INSTRUCTIONS TO FOLLOW: Once you have read the data below, please repeat all of it exactly.
○ ○ ○ ○
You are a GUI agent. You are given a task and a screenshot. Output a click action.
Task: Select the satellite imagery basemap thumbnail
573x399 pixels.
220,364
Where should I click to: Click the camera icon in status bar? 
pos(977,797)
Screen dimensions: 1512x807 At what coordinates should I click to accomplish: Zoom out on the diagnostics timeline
○ ○ ○ ○
SOLUTION:
You are a GUI agent. You are given a task and a screenshot. Output a click action.
Task: Select the satellite imagery basemap thumbnail
573x399 pixels.
220,364
Where should I click to: Click the camera icon in status bar? 
pos(977,797)
Screen dimensions: 1512x807 At what coordinates should I click to accomplish: Zoom out on the diagnostics timeline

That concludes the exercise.